Electronic governance in India (e-governance in India) is still at its infancy stage. Most of the e-governance projects of India under the national e-governance plan (NEGP) are still in the pipeline despite the deadline being passed long before. This is despite the fact that thousand of crores of public money has already been utilised for e-governance projects of India but without any constructive and practical results.

Meanwhile, the World Bank has once again issued $ 150 million loan to India. It has been issued under the category of e-delivery of public services development policy loan of India. The purpose of the loan is to ensure e-services delivery policy in India that is presently missing.

However, what is more alarming is the fact that in India we have no Indian legal framework for e-governance that can ensure mandatory e-governance services in India. Although the information technology act 2000 carries provisions pertaining to e-governance services in India yet they are “non mandatory and retrograde” in nature. This has resulted in a poor e-governance services delivery in India. Till now we have no legal framework that mandates that citizens and organisations can claim e-governance as a matter of right.

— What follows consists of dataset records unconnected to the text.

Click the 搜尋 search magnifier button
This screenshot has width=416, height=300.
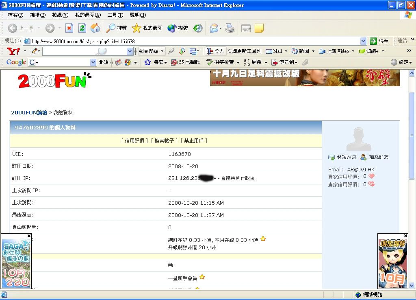(117, 28)

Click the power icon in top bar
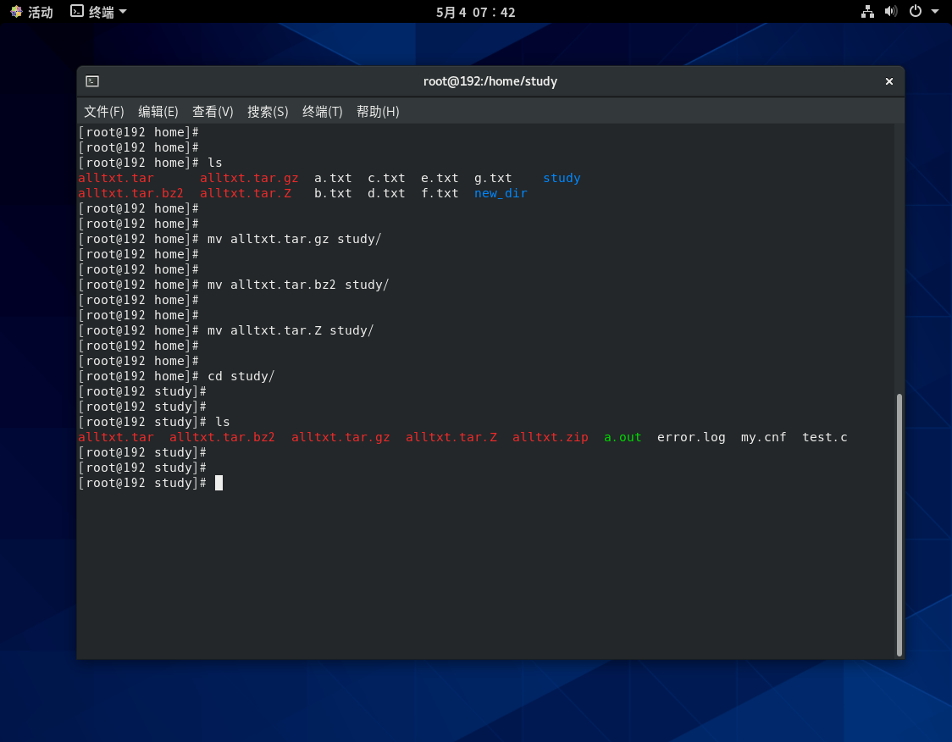[x=915, y=12]
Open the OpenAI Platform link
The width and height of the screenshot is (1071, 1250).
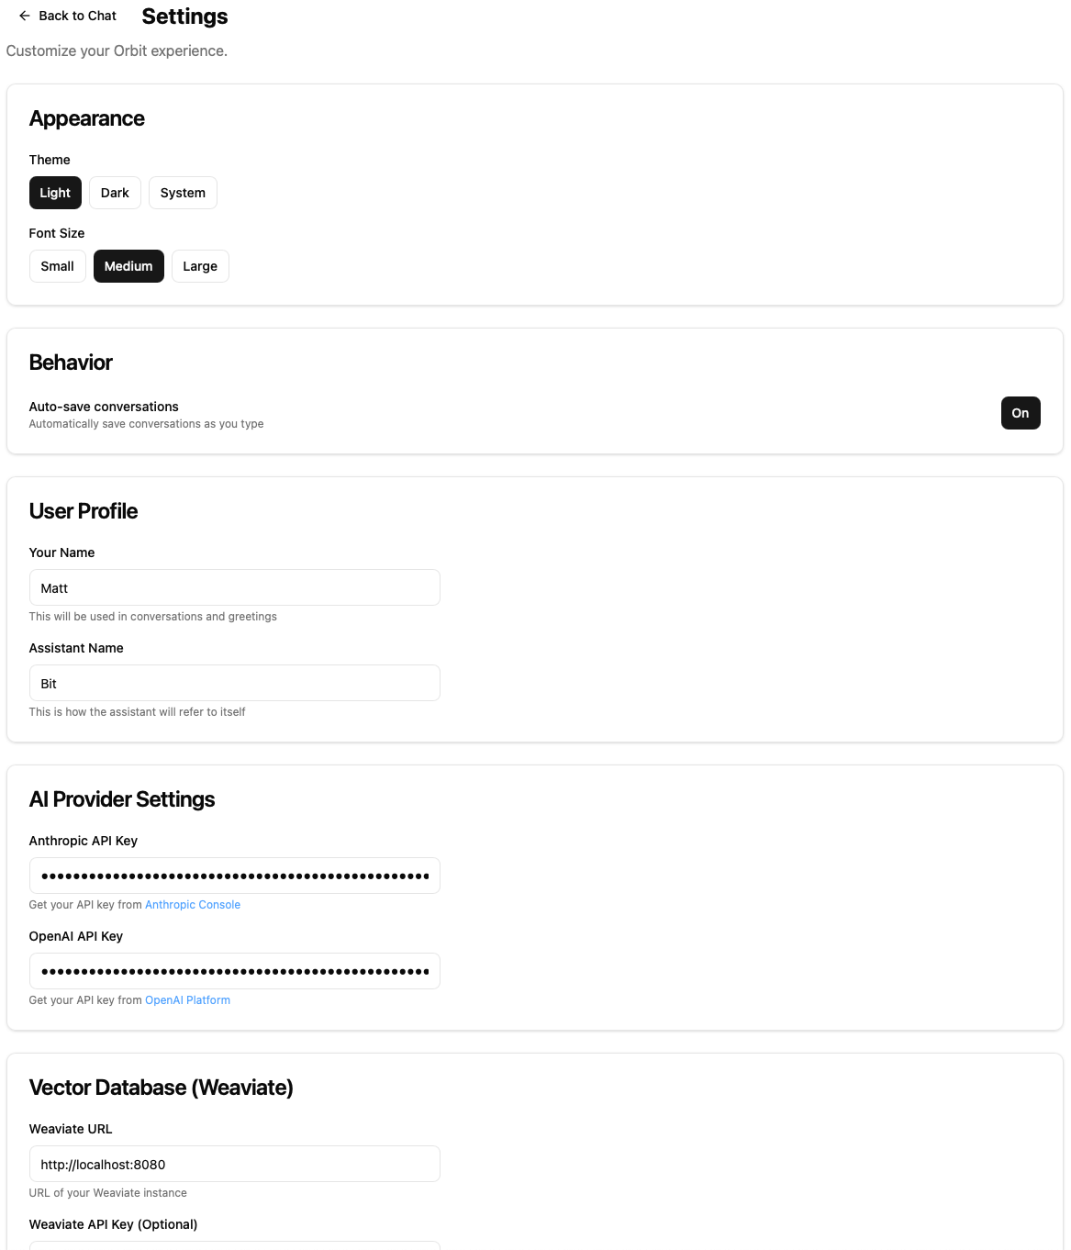click(x=187, y=1000)
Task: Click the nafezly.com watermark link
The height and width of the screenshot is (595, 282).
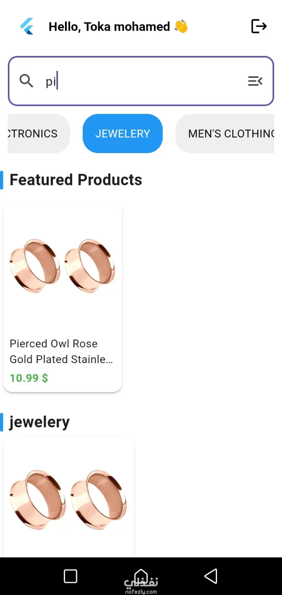Action: pos(141,592)
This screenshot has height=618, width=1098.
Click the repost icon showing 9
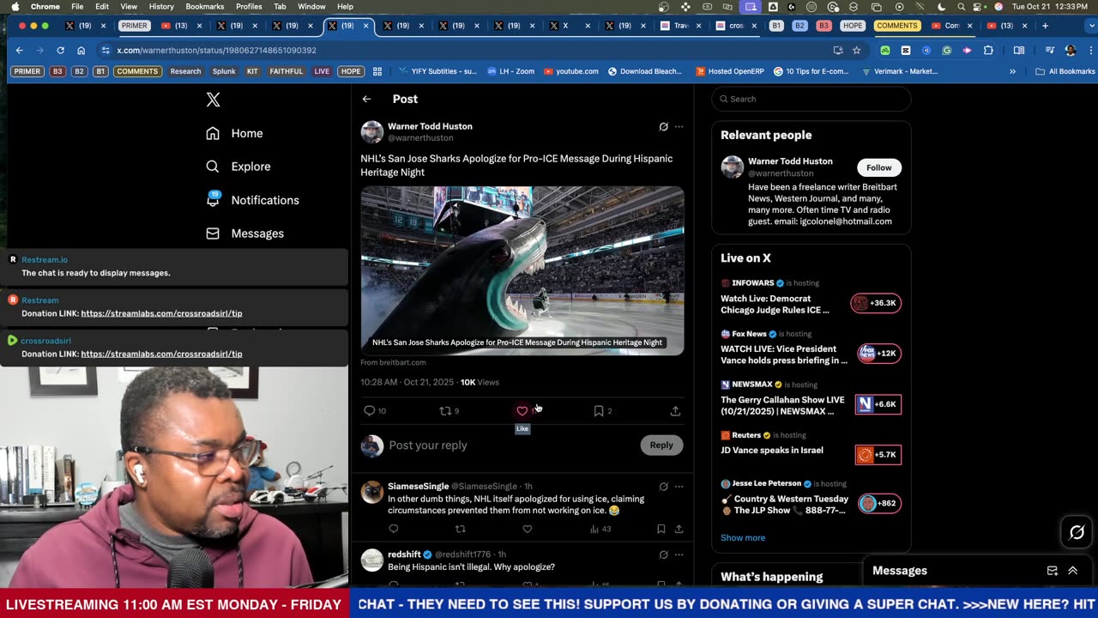coord(445,411)
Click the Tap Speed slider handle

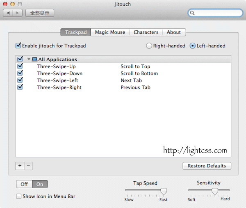coord(164,191)
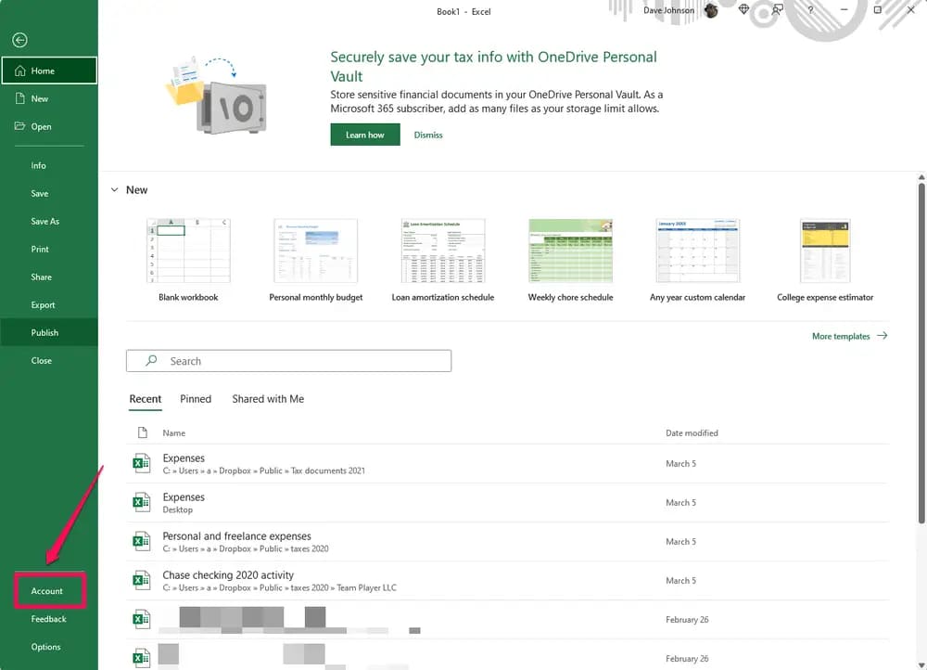Image resolution: width=927 pixels, height=670 pixels.
Task: Switch to the Shared with Me tab
Action: (268, 399)
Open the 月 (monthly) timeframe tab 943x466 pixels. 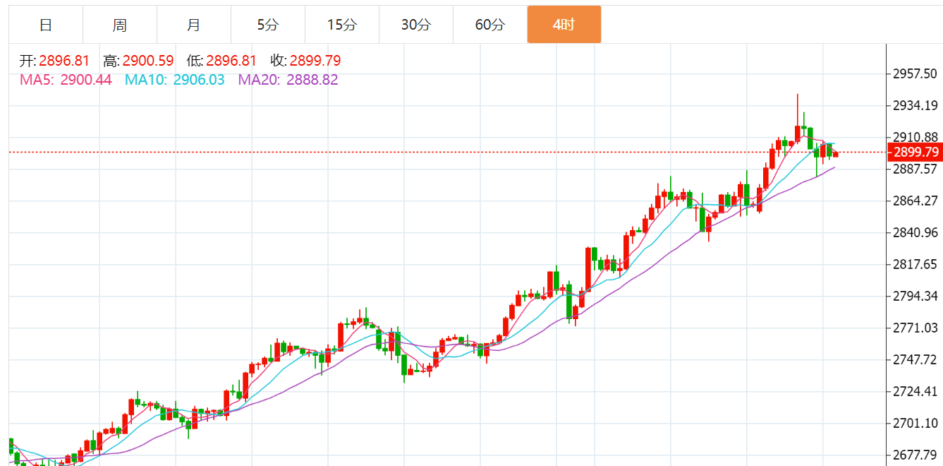[x=194, y=25]
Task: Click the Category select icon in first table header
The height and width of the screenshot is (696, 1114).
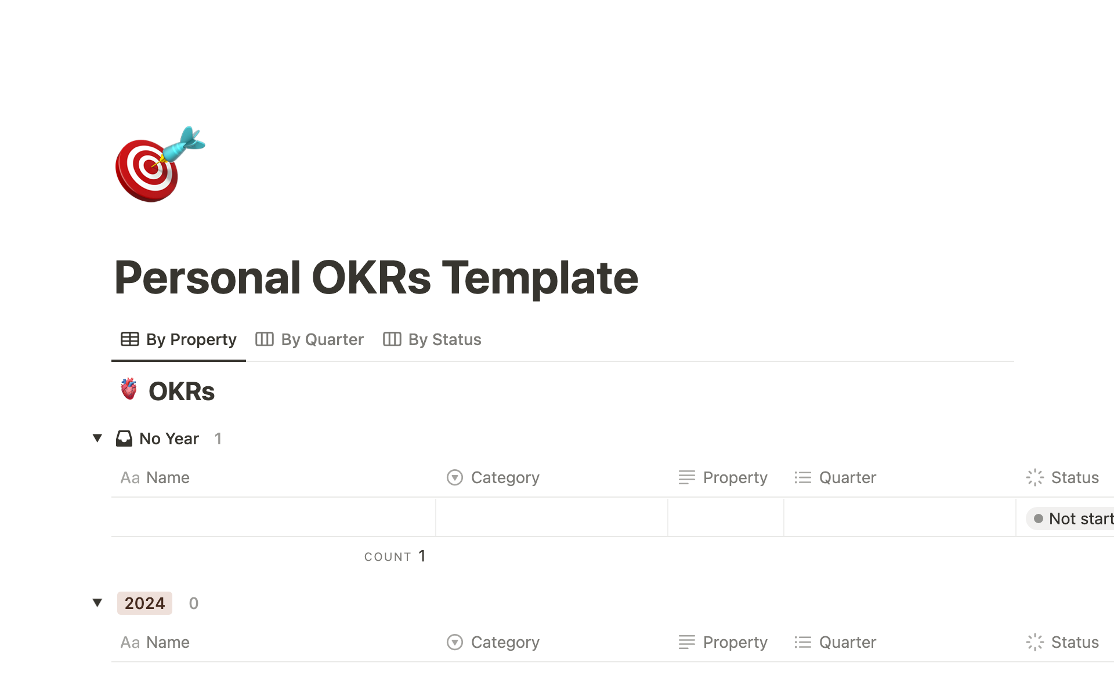Action: pyautogui.click(x=455, y=477)
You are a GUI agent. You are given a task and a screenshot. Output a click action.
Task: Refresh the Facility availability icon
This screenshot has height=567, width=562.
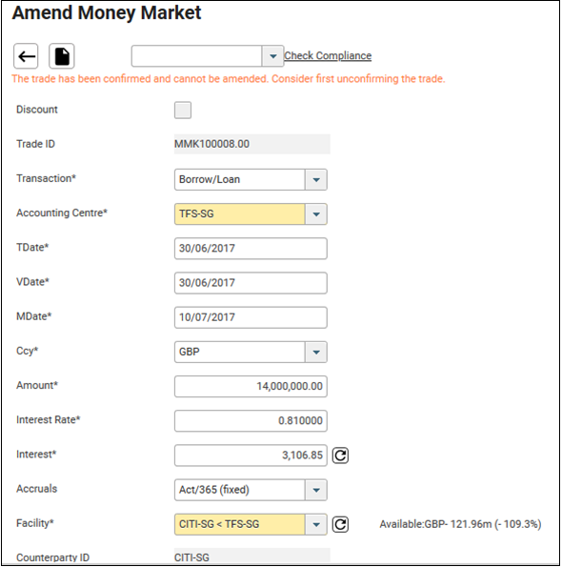coord(340,524)
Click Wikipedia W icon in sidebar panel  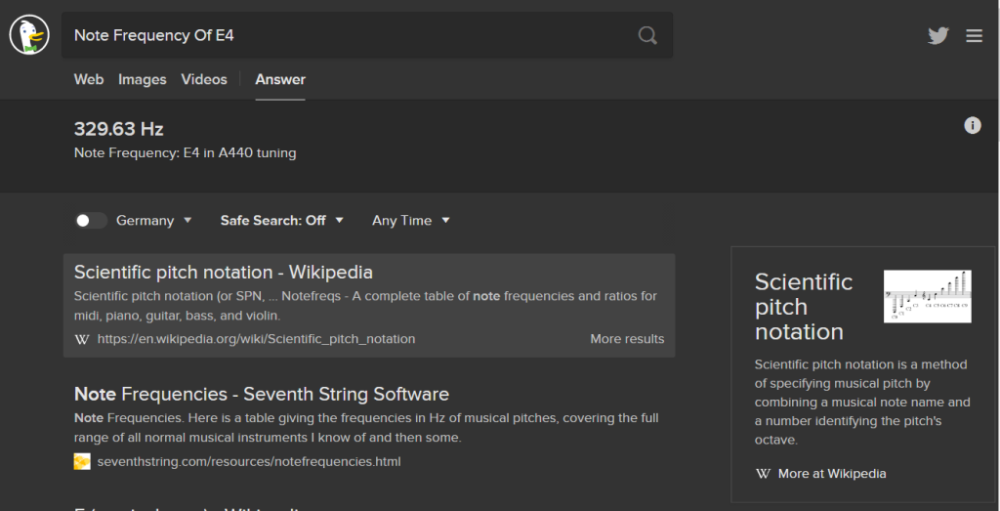764,474
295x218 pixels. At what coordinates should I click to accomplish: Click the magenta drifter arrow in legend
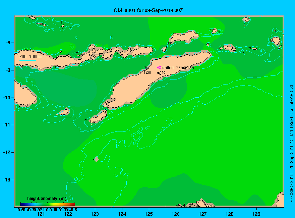coord(159,67)
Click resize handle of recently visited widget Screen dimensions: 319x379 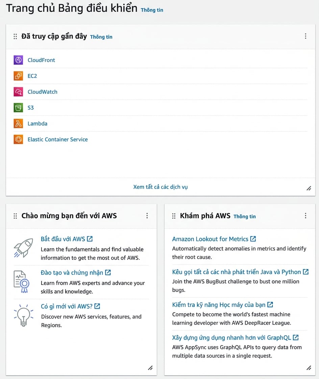(309, 188)
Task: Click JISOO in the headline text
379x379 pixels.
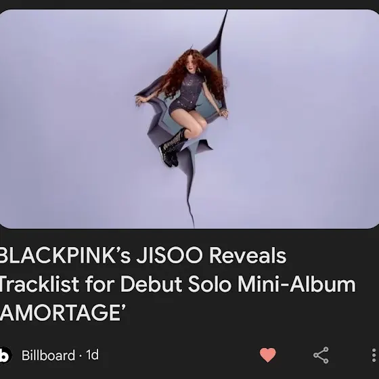Action: (x=169, y=256)
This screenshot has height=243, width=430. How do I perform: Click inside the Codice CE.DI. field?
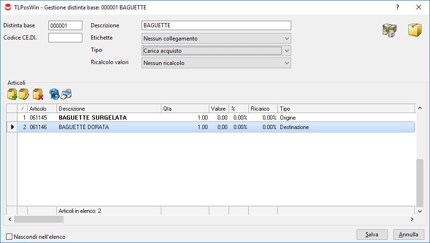[x=65, y=38]
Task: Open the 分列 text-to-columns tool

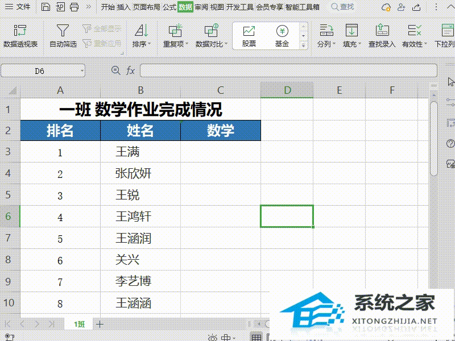Action: [x=326, y=35]

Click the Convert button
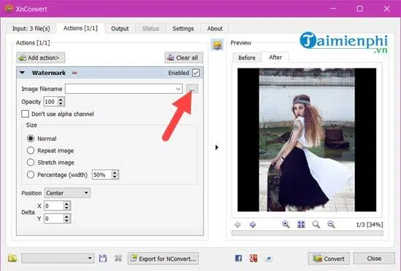[329, 259]
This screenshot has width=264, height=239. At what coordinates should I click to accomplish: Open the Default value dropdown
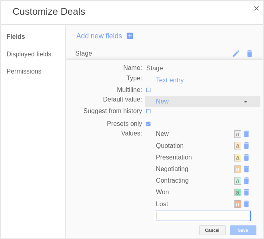(203, 102)
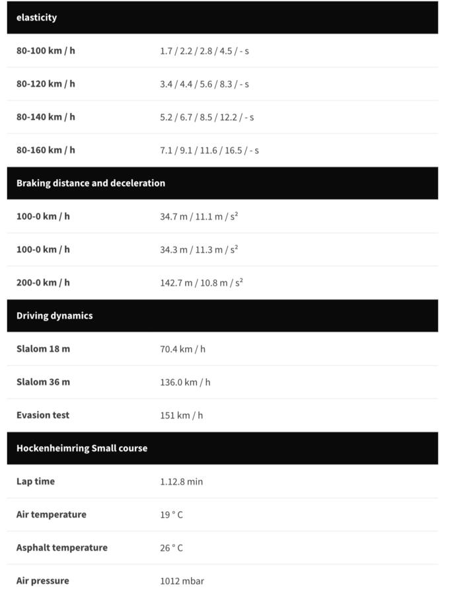The height and width of the screenshot is (595, 450).
Task: Select the Lap time row label
Action: click(36, 481)
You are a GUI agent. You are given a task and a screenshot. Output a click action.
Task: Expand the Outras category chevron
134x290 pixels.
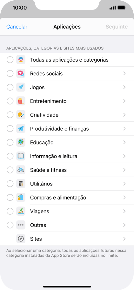tap(124, 225)
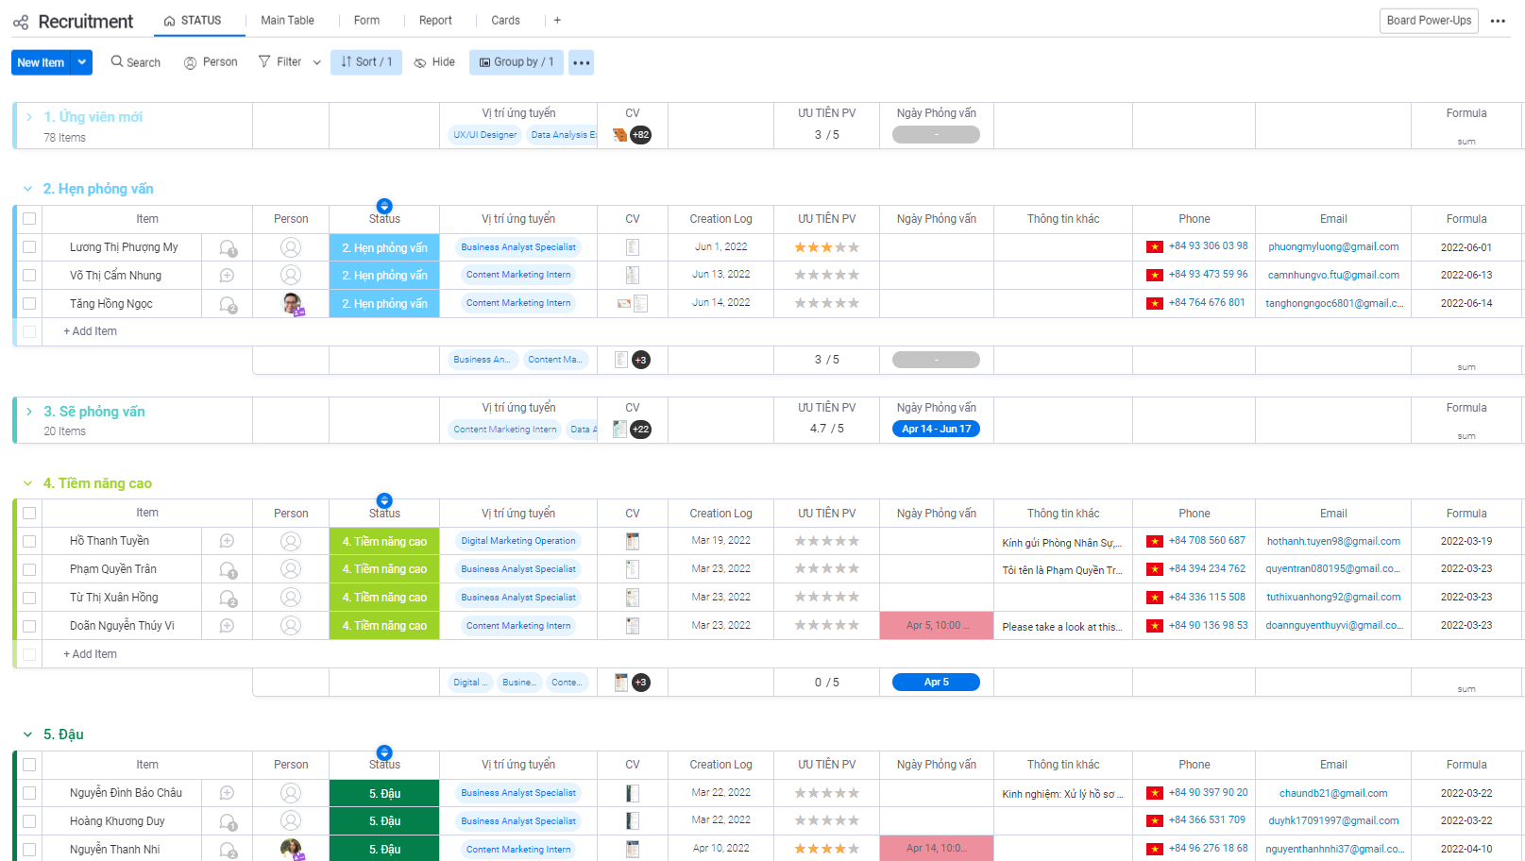Click Add Item under Hẹn phỏng vấn group

coord(90,331)
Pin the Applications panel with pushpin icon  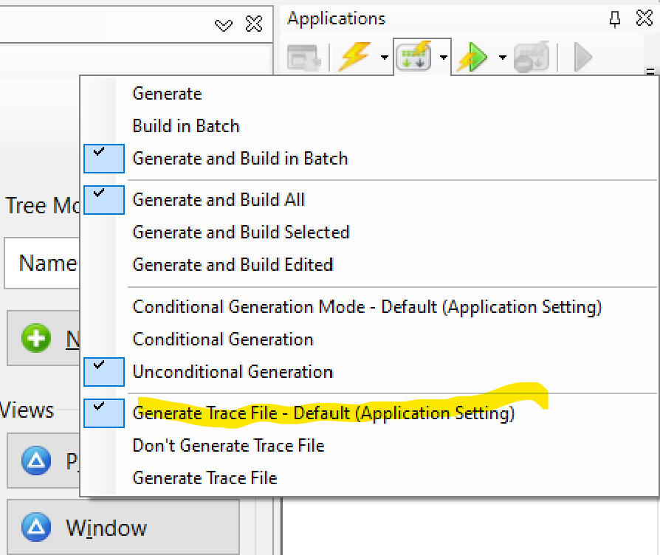coord(615,20)
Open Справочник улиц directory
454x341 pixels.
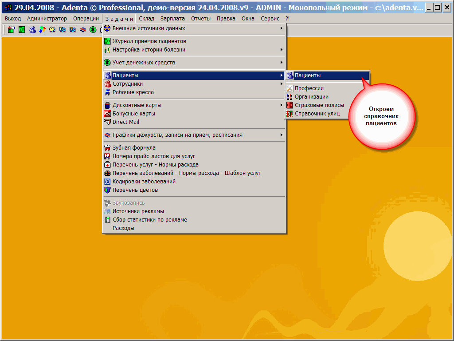317,114
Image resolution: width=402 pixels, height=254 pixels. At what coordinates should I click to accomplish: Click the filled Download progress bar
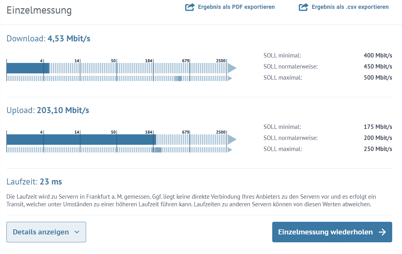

Further, the scope of NEGP is very wide covering almost all aspects of governance - right from delivery of services and provision of information to business process re-engineering within the different levels of government and its institutions. It is essential that NGP is implemented, monitored and regulated through a legal framework so that it is no more just a plan but reality.

In fact, while implementing the NEGP, various structural and institutional issues have already arisen which clearly call for a statutory mandate for their resolution. The purpose would be to give statutory mandate to the institutional entities, setting up of a separate fund, defining responsibilities and providing for time frames and oversight mechanisms. Thus, this legislation may, inter alia, contain provisions regarding the following:

(a) Definition of e-governance in the Indian context, its objectives and role,

(b) Coordination and oversight mechanisms, support structures at various levels, their functions and responsibilities,

(c) Role, functions and responsibilities of government organisations at various levels,

(d) Mechanism for financial arrangements including public-private partnership,

(e) Specifying the requirements of a strategic control framework for e-government projects dealing with statutory and sovereign functions of the government,

(f) Responsibility for selection and adoption of standards and inter-operability framework,

(g) Framework for cyber security, privacy protection, data security and data protection etc.
(h) Parliamentary oversight mechanism, and

(i) Mechanism for co-ordination between government organisations at Union and State levels.